I'm not a big fan of confessional blogging. It's very popular, I know, to pour one's heart or personal life out in daily installments, and it's likely a very healing exercise for many people. Yet as extroverted as I appear to be, it's highly likely that no one who reads this who does not know me personally has even the slightest idea who Olaf Rotkohl really is (IF, that is, there is anyone who reads this who does not know me personally).

Thanks to you all who do know me and read this, even if it is as "mercy readers" who fear I'd have no readers without them--bless you.

Anyway, since returning from vacation in Berlin in middle August, and very likely starting somewhat earlier this year, I've been slipping into a dark place, finally reaching a level where I'm so acutely conscious of my condition that the awareness itself is also near-paralyzing. I write about it today as a vanity post--you can stop reading now, because (and this is doubly tragic) so damned much has been written about depression that it's just not interesting, and in a way that's the trouble with most serious health concerns--cancer, heart disease, and diabetes, for example. Unless you're afflicted or a partner of someone afflicted, it's an abstraction at best, or, if you are touched by it, it can be a profound embarrassment. No one likes to admit weakness, even when it's beyond one's control.

If there's one thing I can feel good about, however, it's that I have become pretty good at faking being a happy person, even in the blackest moods. It's probably because I'm too afraid to be rude, or maybe it's fear of giving up some advantage to adversaries, or some other stupid reason, but it's probably not healthy to wait until absolute terror fills every public encounter before seeking some support.

And I should know better--I've been down this road before, and there are treatments that can be highly beneficial. The trouble is, however, that the key fact of depression is that one cannot even imagine ever feeling like living fully again. The universe reshapes itself into a narrowing helix along which one can only spiral down further. Hope is alien. Withdrawal is the only refuge, and it only takes one deeper.

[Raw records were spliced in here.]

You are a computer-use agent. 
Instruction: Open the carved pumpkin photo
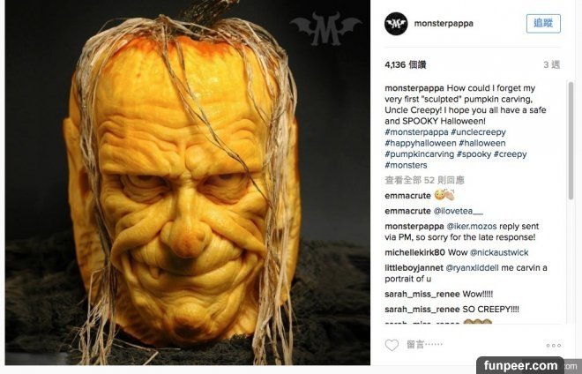188,183
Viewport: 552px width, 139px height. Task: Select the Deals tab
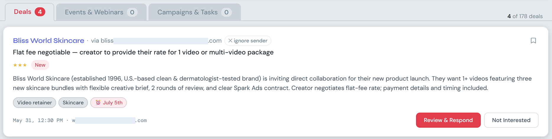point(30,12)
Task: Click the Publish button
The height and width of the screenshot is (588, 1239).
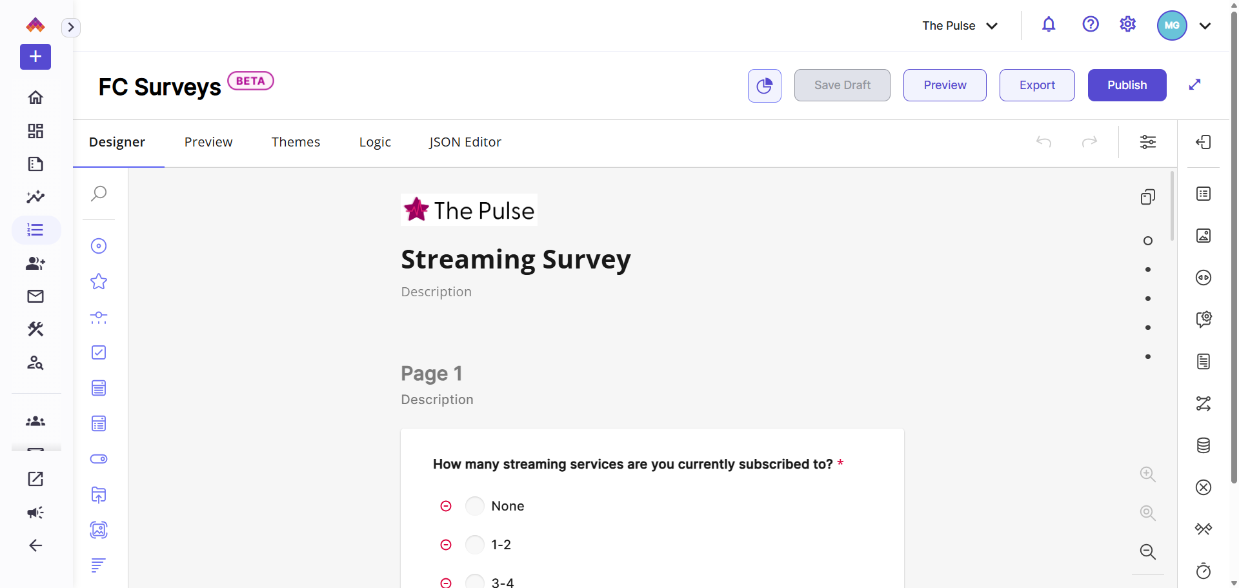Action: click(x=1127, y=85)
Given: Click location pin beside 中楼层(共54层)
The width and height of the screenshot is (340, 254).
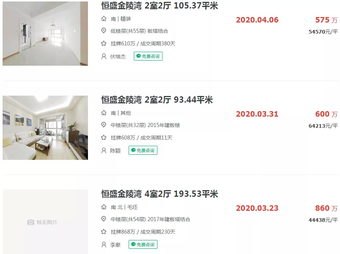Looking at the screenshot, I should click(x=104, y=219).

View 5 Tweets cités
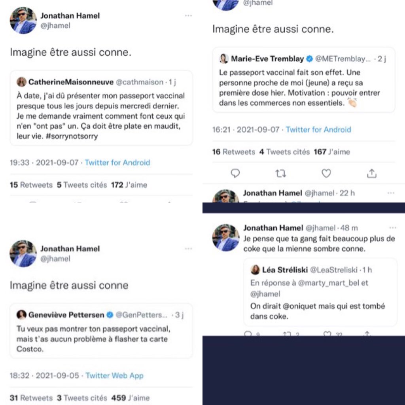(81, 185)
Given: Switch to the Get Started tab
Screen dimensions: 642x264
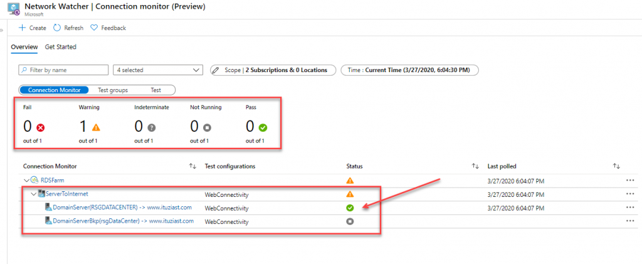Looking at the screenshot, I should (x=61, y=47).
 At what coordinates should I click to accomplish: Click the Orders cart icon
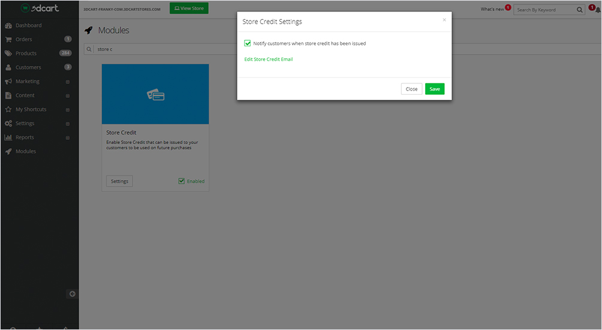point(8,40)
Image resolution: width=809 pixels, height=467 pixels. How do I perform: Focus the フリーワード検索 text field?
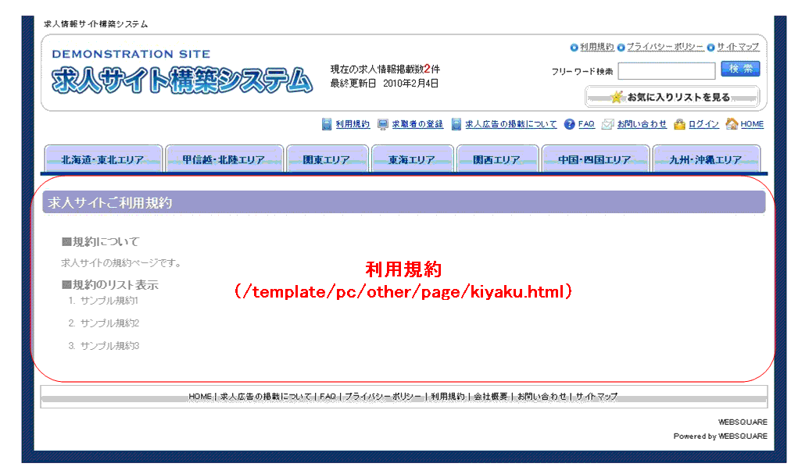point(666,71)
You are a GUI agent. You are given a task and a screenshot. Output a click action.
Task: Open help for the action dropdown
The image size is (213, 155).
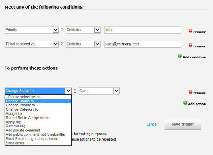75,91
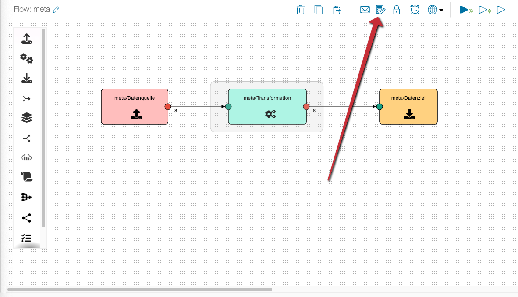Click the plain outlined play icon
This screenshot has height=297, width=518.
tap(501, 10)
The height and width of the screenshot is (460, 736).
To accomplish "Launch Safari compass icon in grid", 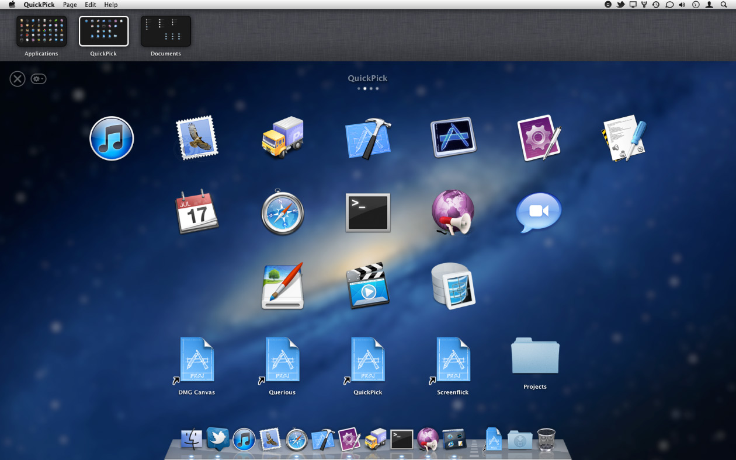I will 282,212.
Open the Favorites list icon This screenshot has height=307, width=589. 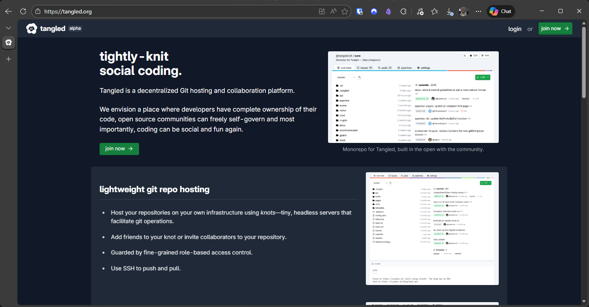435,11
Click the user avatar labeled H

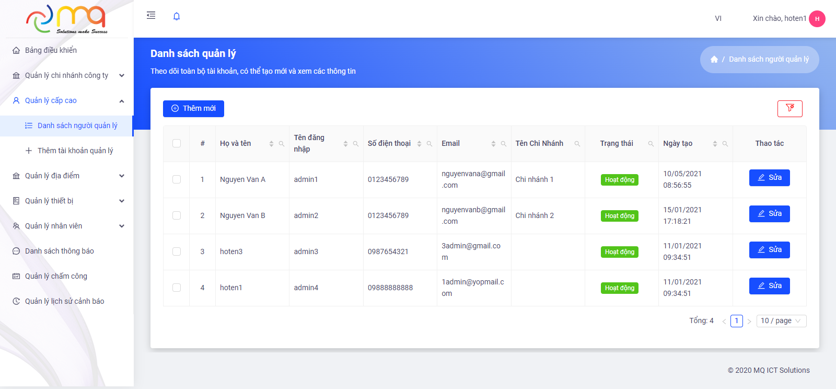click(817, 19)
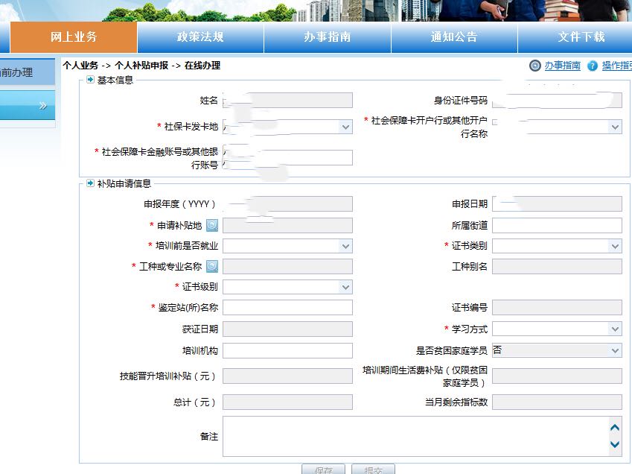
Task: Click the sidebar double-chevron arrow
Action: click(x=43, y=106)
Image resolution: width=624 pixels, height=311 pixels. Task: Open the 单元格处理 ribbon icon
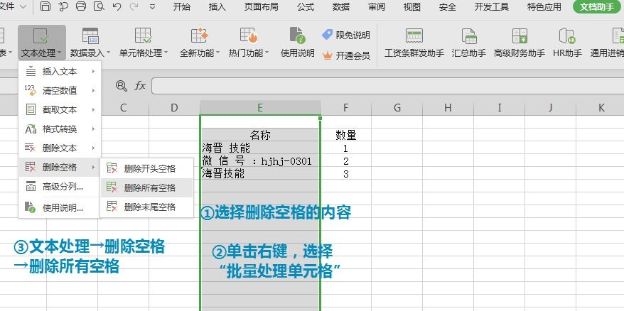[143, 36]
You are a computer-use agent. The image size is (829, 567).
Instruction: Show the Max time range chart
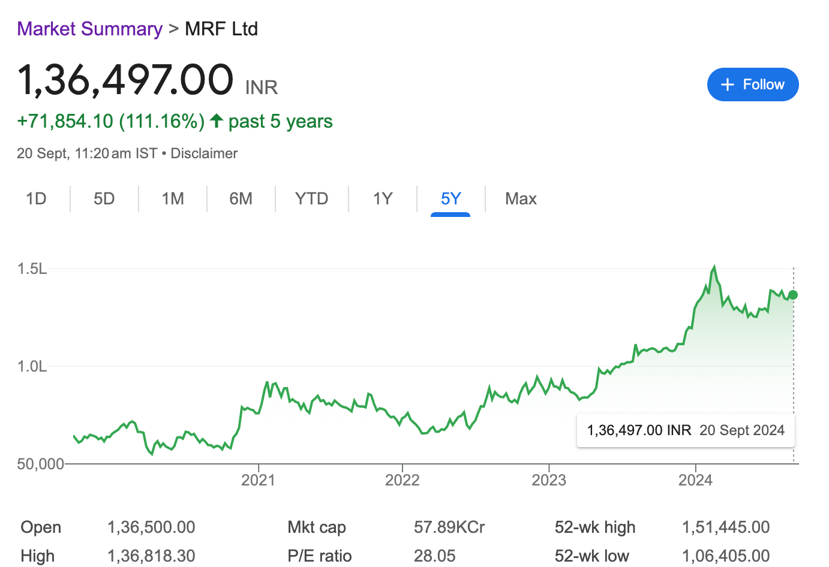coord(521,199)
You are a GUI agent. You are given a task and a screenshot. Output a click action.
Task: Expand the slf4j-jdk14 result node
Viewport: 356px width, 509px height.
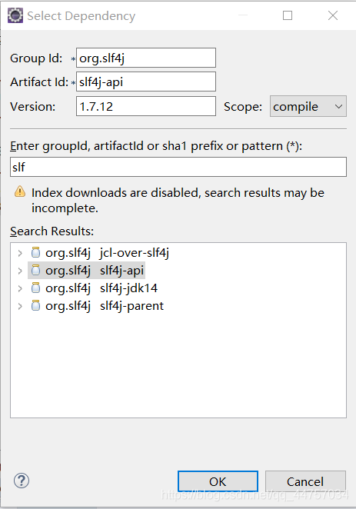coord(20,288)
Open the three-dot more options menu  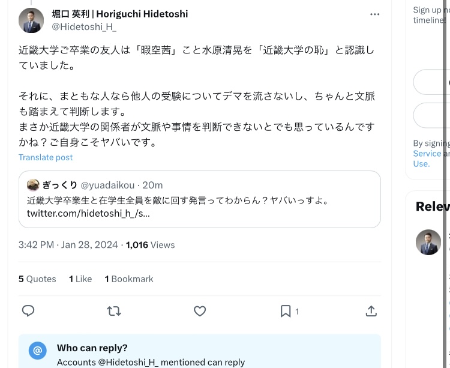(x=375, y=14)
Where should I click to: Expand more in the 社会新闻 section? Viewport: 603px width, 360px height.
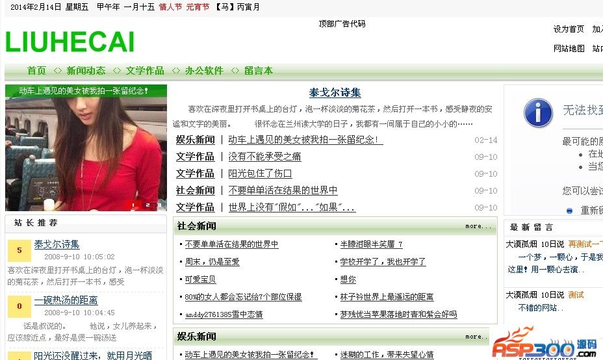[478, 226]
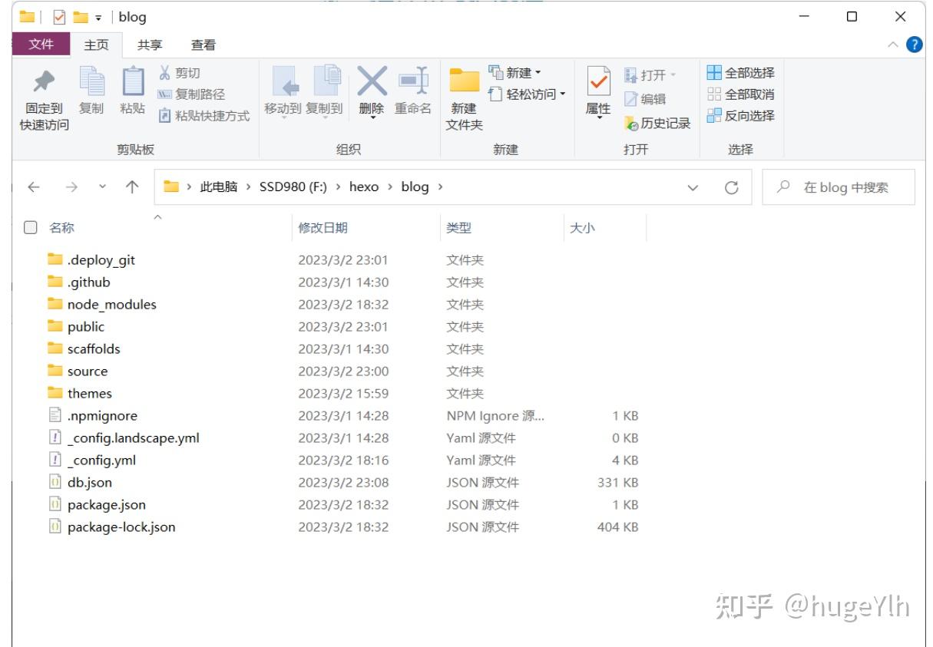
Task: Click inside the 在 blog 中搜索 search box
Action: click(837, 187)
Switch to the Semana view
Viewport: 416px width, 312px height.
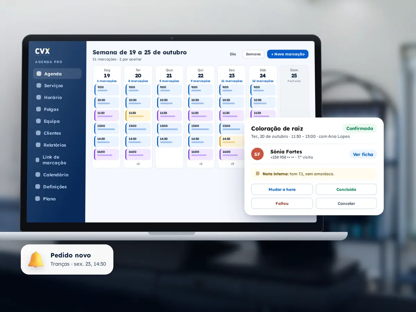[253, 54]
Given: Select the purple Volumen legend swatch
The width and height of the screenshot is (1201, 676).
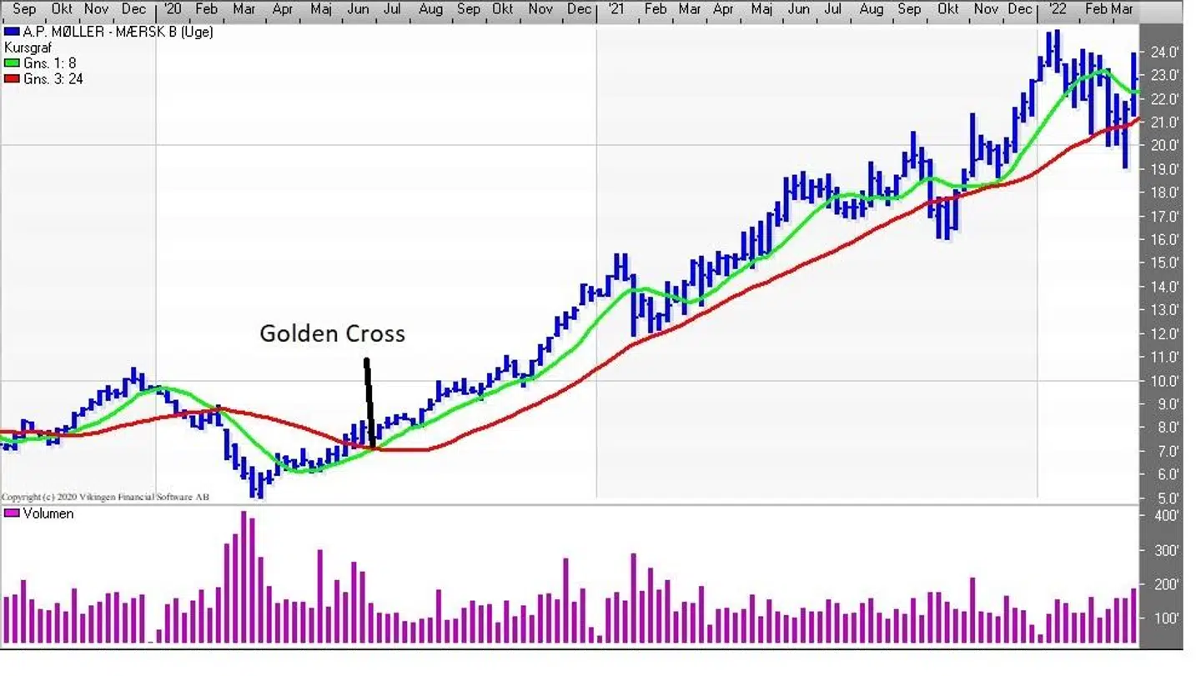Looking at the screenshot, I should [x=12, y=513].
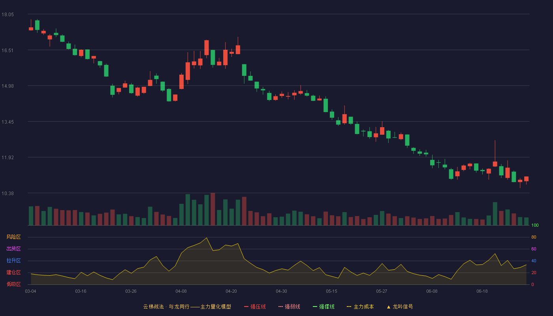Viewport: 553px width, 316px height.
Task: Toggle the 强弱线 dashed legend marker
Action: click(281, 307)
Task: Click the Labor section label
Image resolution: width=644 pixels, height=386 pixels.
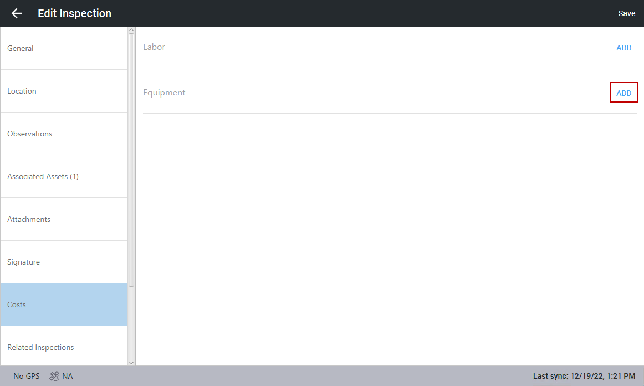Action: pyautogui.click(x=154, y=47)
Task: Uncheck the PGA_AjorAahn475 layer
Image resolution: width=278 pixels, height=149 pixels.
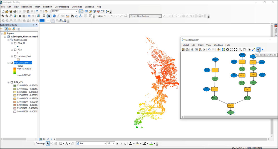Action: pos(12,63)
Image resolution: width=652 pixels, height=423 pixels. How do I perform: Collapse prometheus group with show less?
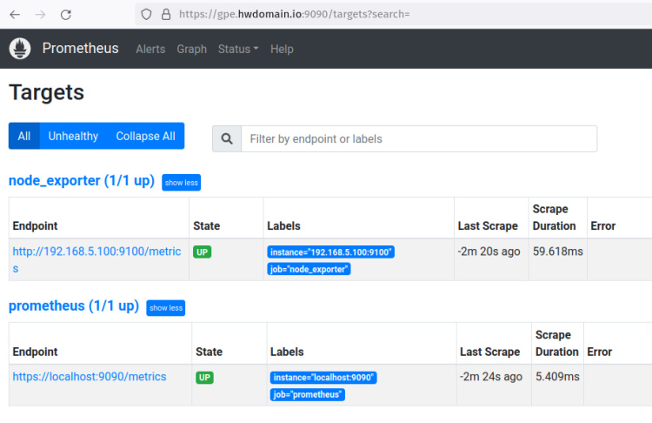pos(165,308)
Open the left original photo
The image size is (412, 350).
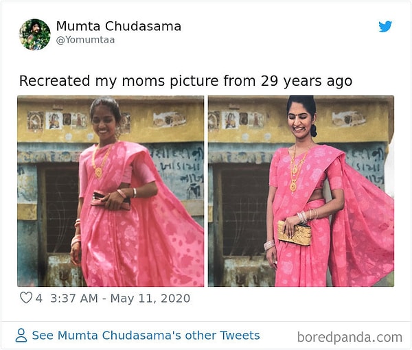(111, 191)

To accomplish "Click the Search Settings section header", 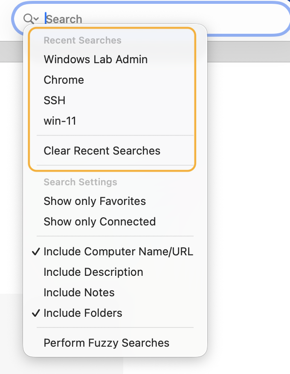I will 80,182.
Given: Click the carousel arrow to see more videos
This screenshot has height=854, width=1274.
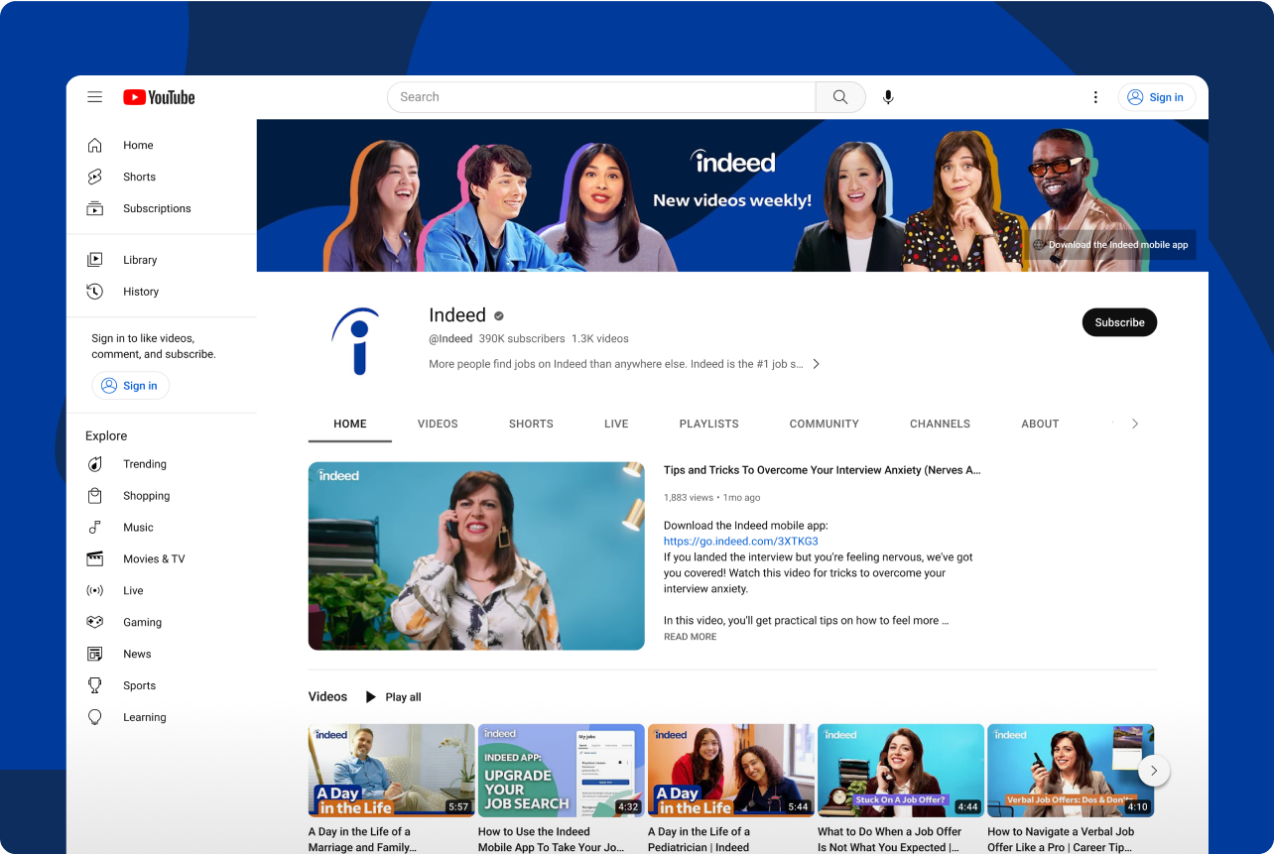Looking at the screenshot, I should (1153, 771).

As I write this, I await the deliver of some prescriptions that have helped in the past. Due to my own failures to act in a timely manner, and partially due to an unnecessarily Byzantine health care system in this country, even for those with health insurance, I've been spending the last few weeks crawling along inside the black dog, hanging on by my fingernails not to slide any further down that cone where I sincerely fear I might get wedged and never crawl out again.

I apologize for taking up space to write so personally, but if there is one benefit beyond my own selfish expiation, it is to tell anyone who reads this that there should never be shame or fear in seeking help when you find yourself not just having a bad day or two, but weeks and months of despair and hopelessness and hatred for every time you have to speak with another person. It's not weakness, it is illness, and in most, maybe all cases it is treatable. The devil in the affliction is that it disables even the faintest light of possibility that life can ever be enjoyable again, and that is the tragedy. If I didn't know intellectually that treatment is there and can work very effectively, I'd have given up long, long ago. But even as I don't feel hopeful, I have memory of having had a time in my life when every morning was the beginning of a fascinating day and I could not believe how lucky I was to have the world before me, so beautiful, and so full of possibilities.

If you ever find yourself here, deep inside this black dog, please tell someone. Find help. Talk to your doctor.

It's no way to live, and there are no heroes who continue to dwell here.

2 comments:

Anonymous said...

Hey Olaf,

It's baffling, isn't it. I've been training back the black dog for about 2/3 my 37 years and have found little help from external intervention. Therapy does nothing, and the meds make me feel like an adverse effect guinea pig (tintinnabulation? visual disturbances anyone?)

Among all the other awful things that it is, depression's just so damned boring. But it does let us make 'black dog' references (if you wish, check out spindlegirl.net, 'tight in tribeca,' posted july 1, 2006).

I found your blog while googling szechuan green beans. And I look forward to reading more.

Cheers,
Spindle

Olaf said...

Szechuan green beans rock! You can find Mollie Katzen's precise recipe in Still Life with Menu, pages 253-4.

Always make more than you can possibly imagine you or your friends eating. There will be no leftovers, ever.